— WHAT YOU ARE ASKED TO DO —
Which lines of the entries below hold the word "screenshot"? Report each of them.

— SUPPLIED RECORDS —
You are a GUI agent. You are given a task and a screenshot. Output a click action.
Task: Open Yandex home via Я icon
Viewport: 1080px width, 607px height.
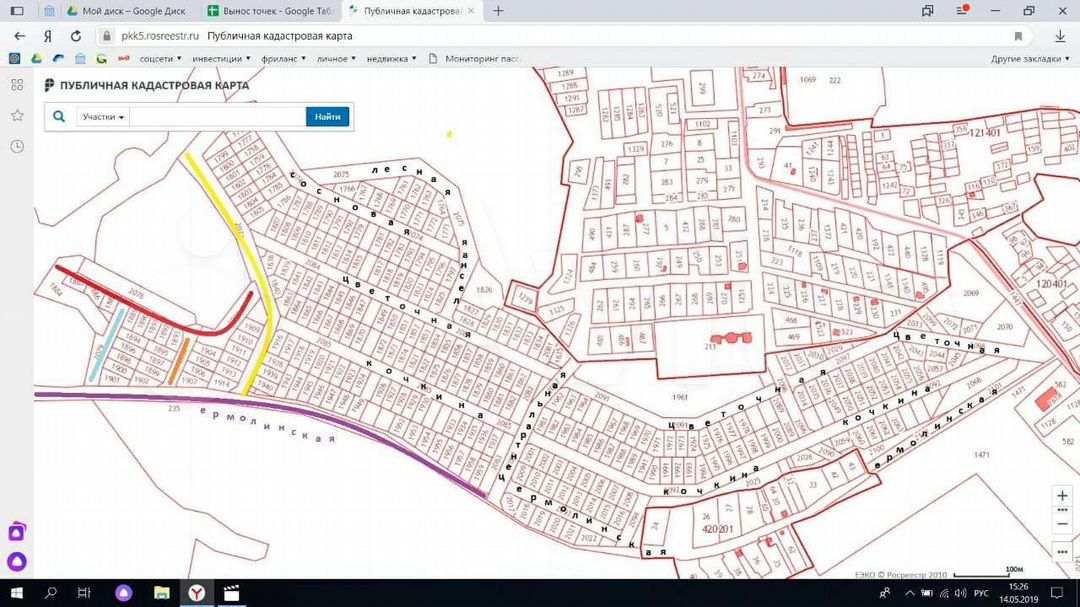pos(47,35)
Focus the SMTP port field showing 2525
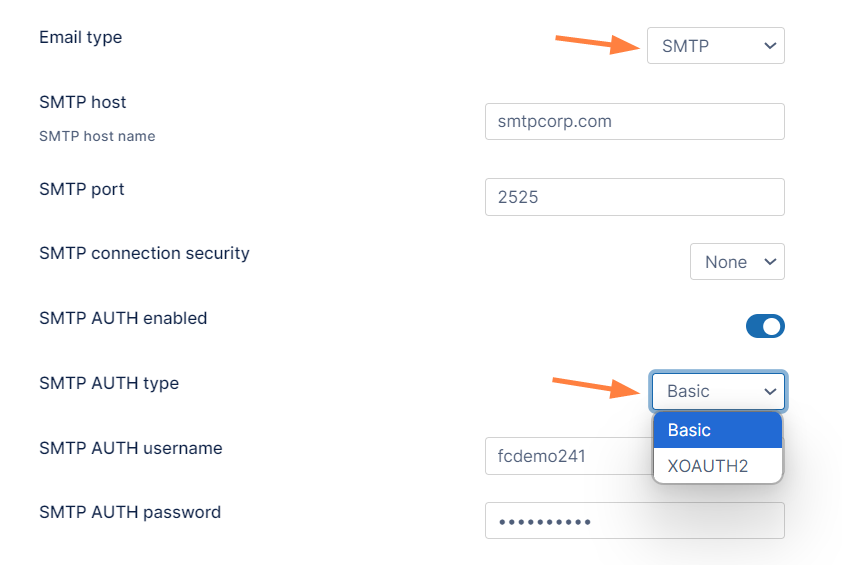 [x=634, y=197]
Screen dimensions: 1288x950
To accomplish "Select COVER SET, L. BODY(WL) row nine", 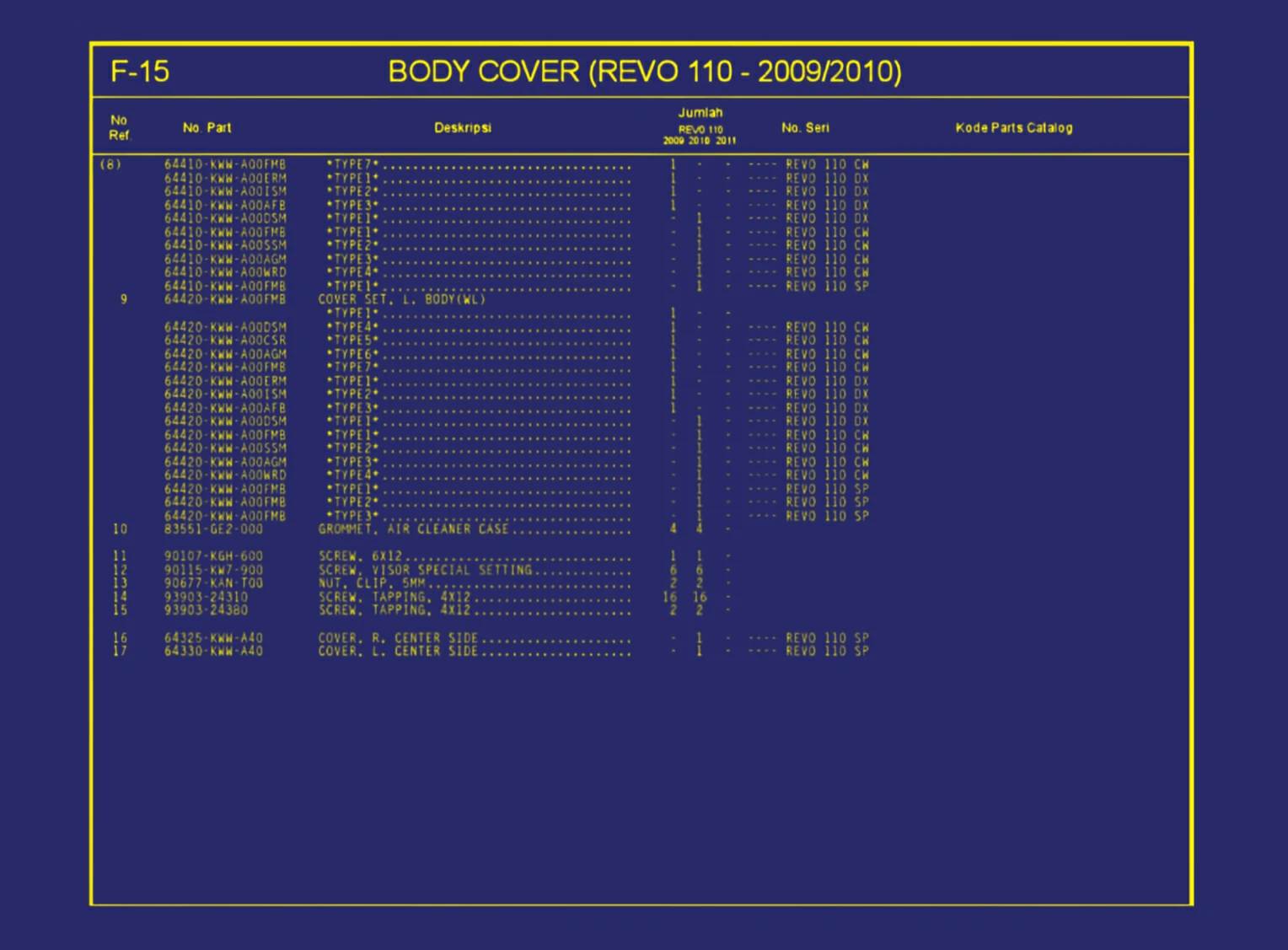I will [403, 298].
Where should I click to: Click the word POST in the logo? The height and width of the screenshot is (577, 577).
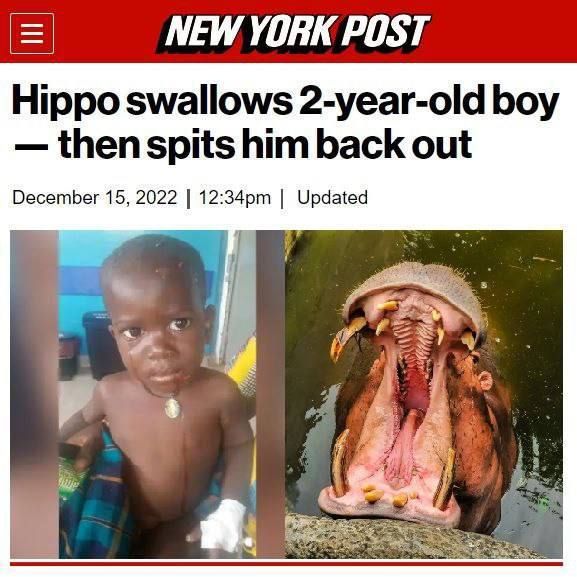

— RESPONSE TO THIS TASK —
You are a GUI agent. You are given a task and a screenshot. Output a click action.
Where should I click to: Click the word POST in the logo? The height and width of the screenshot is (577, 577).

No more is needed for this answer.